The second element of the landlord's claim is unascertainable at the time of voting, but will probably constitute the significant majority of the value of its claim, particularly if dilapidations will be substantial and/or if there is long term left to run on the company’s lease. The Insolvency Rules provide for the chairman of the meeting to approve the CVA to value unascertainable claims at £1, unless the chairman agrees to put a higher value on it, which can result in the consequential devaluation in the substantial part of the landlord's claim.
The terms of a CVA
In many circumstances, the terms of a CVA will rewrite the covenants in a lease. This will change the contractual relationship previously agreed between the landlord and the company (as its tenant) to the benefit of the company and often to the significant detriment of the landlord. For example, a CVA could:
- reduce the amount of rent payable by the company;
- provide for the lease to be surrendered; and/or
- remove the landlord's right to forfeit the lease.
In Thomas v Ken Thomas Ltd [2006], the Court of Appeal held that it is unlawful to forfeit a lease subject to the terms of a CVA for any arrears of rent that fell due before the CVA was approved, as these arrears crystallise as a debt in the CVA for which the landlord is entitled to submit a claim.
A CVA may vary a lease to reduce the future rent payable to the landlord to a nominal amount and, at the same time, remove the landlord's right to forfeit the lease. Given the principle set out in Thomas, a landlord in this scenario will find himself lumbered with a tenant who is in substantial arrears, paying little rent, and with no proprietary rights to end the lease and take back possession of the premises.
Of course it is open for the landlord in this scenario to negotiate with the company to accept a surrender of the lease. However, such a surrender may not be forthcoming, particularly if the reduction in rent means that the company starts to become profitable again. Ultimately, the landlord is left in a state of limbo.
Challenging a CVA
A CVA can be challenged by a creditor in court on two grounds:
- that the CVA unfairly prejudices the challenger; or
- there has been a material irregularity.
Unfair prejudice
In order to prove unfair prejudice, it may not be enough to demonstrate that the CVA treats some creditors differently to others. What is crucial is demonstrating that, in the context of the overall effect of the CVA, whether the CVA is unfairly prejudicial to the creditor.
Material irregularity
In order to prove a material irregularity, for example, a creditor would have to prove as a matter of fact that the conduct of a meeting held to approve the CVA resulted in the value of that creditor's claim being devalued (see above). Such a claim may be difficult to prove, however, unless the creditor is able to substantiate that the unascertainable element of its claim should be valued at more than £1.

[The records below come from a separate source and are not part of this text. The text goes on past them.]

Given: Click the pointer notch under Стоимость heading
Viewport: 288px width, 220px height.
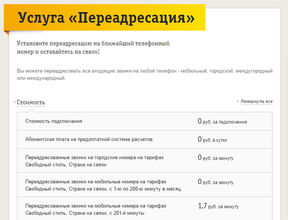Looking at the screenshot, I should pyautogui.click(x=31, y=111).
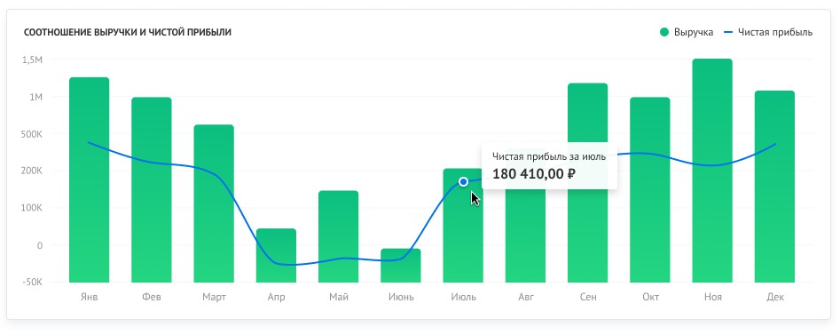This screenshot has height=335, width=840.
Task: Select the Янв revenue bar
Action: pyautogui.click(x=89, y=179)
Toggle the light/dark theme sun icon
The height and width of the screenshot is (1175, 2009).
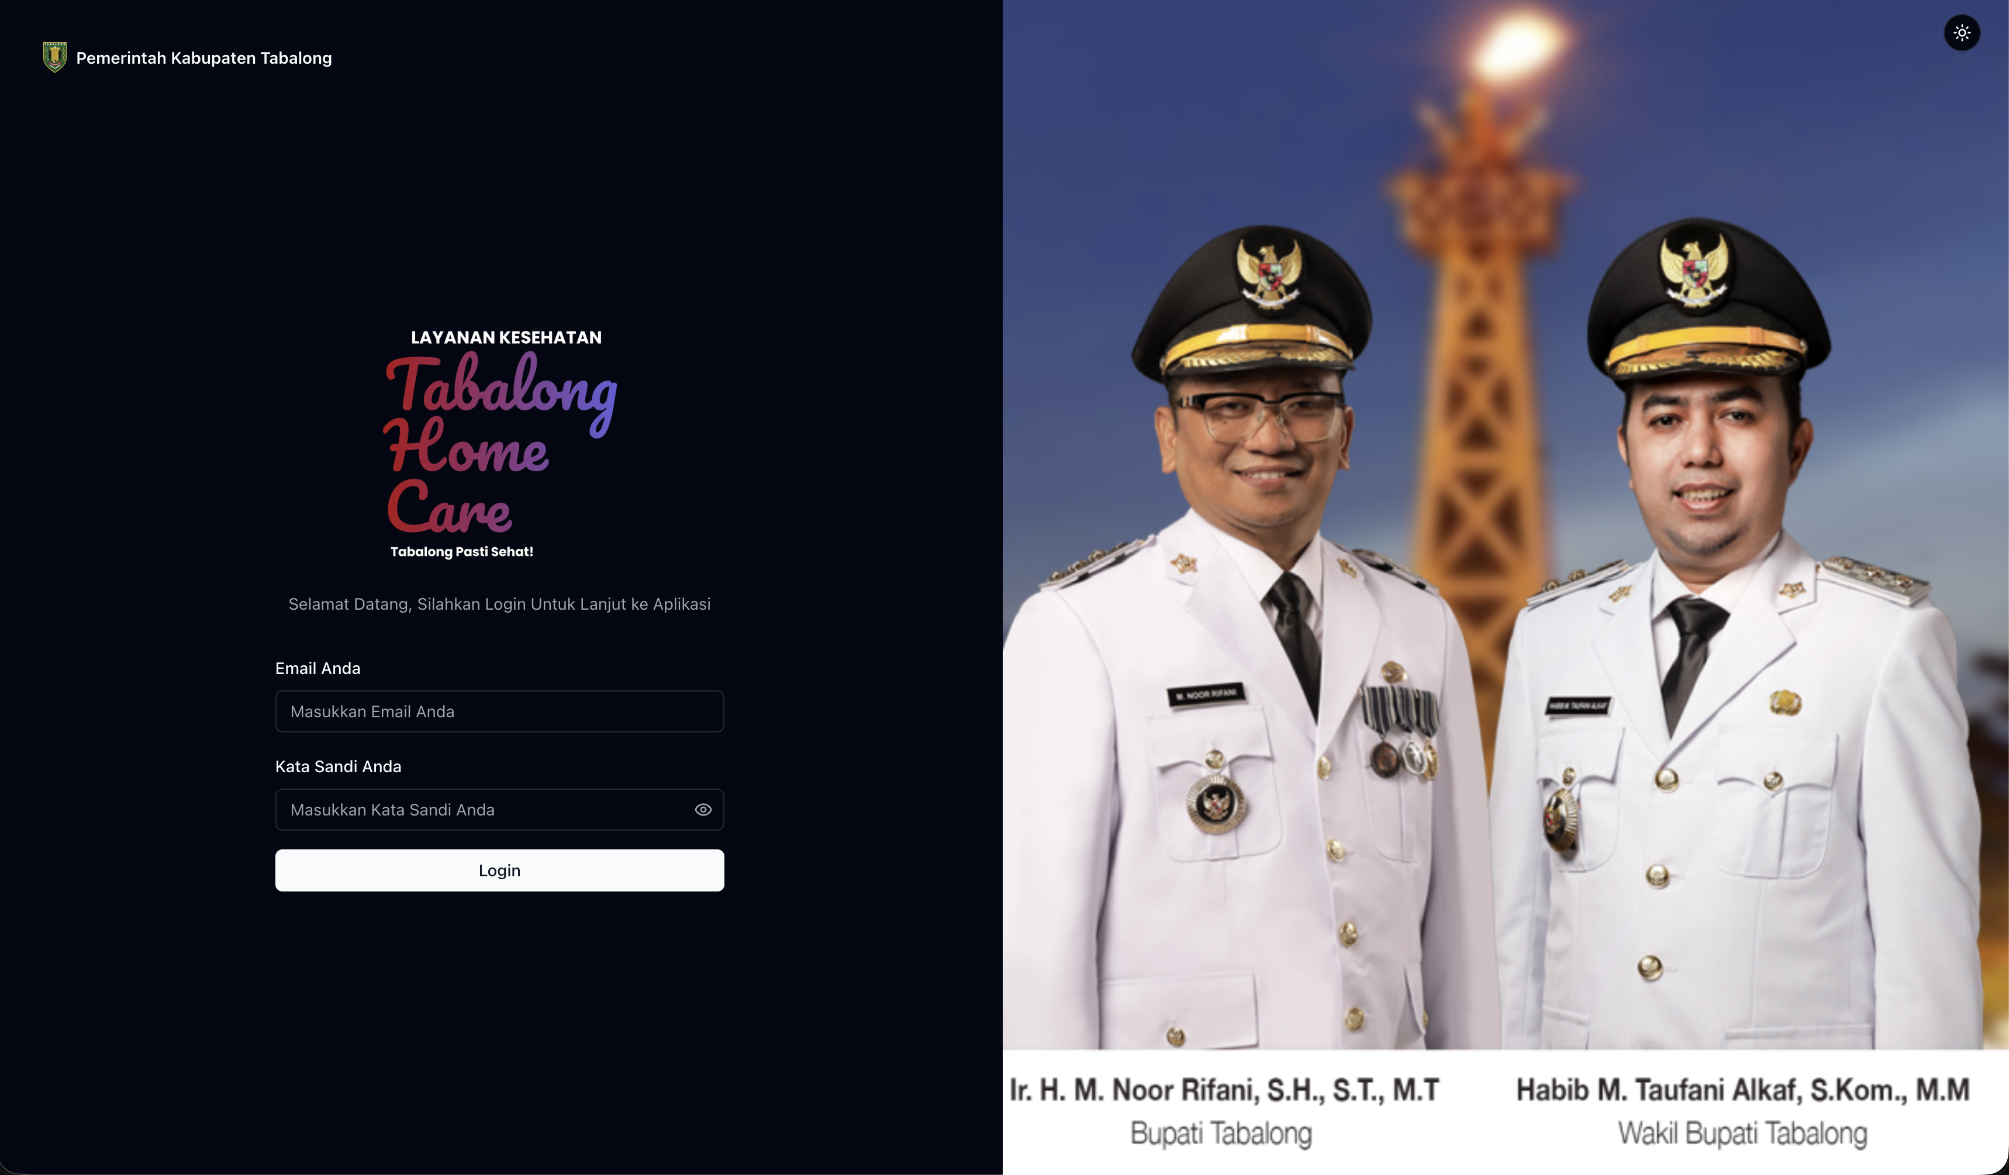pyautogui.click(x=1962, y=33)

Challenges made by a creditor under each of these grounds must be made within 28 days of the approval of the CVA being reported.

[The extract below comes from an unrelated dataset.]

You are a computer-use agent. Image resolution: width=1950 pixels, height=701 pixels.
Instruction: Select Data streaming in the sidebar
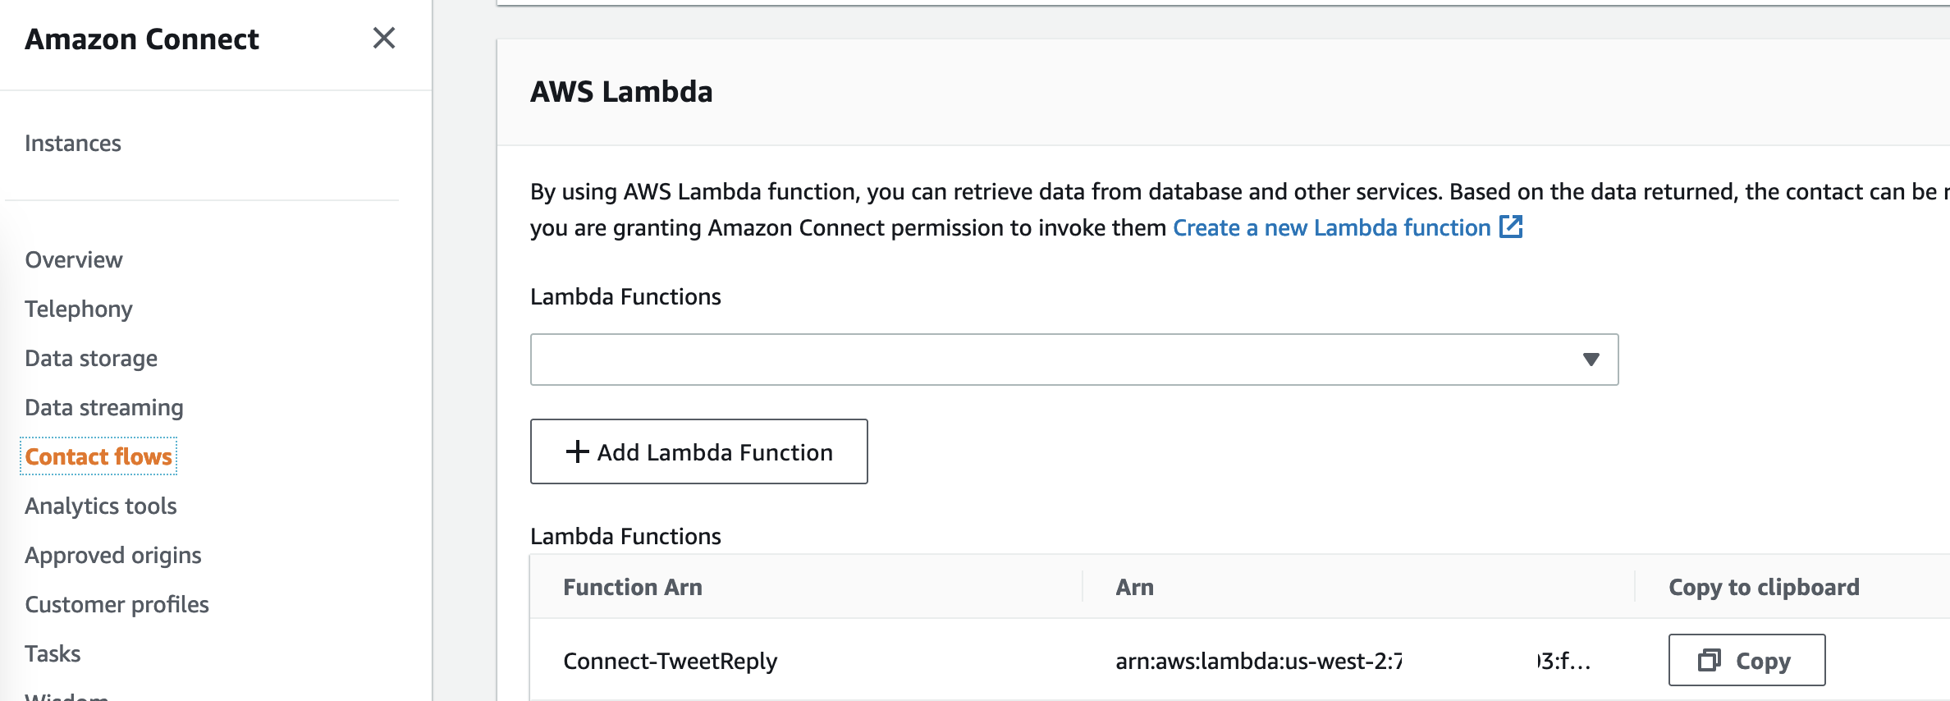coord(104,407)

Action points for landlords
Here are some points to note for a landlord faced with the prospect of one of its tenants entering into a CVA:
- Act quickly. The period between the CVA being proposed and its approval is key.
- Review the terms of the CVA immediately.
- If you are happy to approve the CVA, take measures to gather evidence during this period to substantiate the unascertainable element of your claim (e.g. by preparing a schedule of dilapidations).
- If you do not want to approve the CVA, consider taking action against the tenant during this period to recover possession of the premises, before the CVA is approved.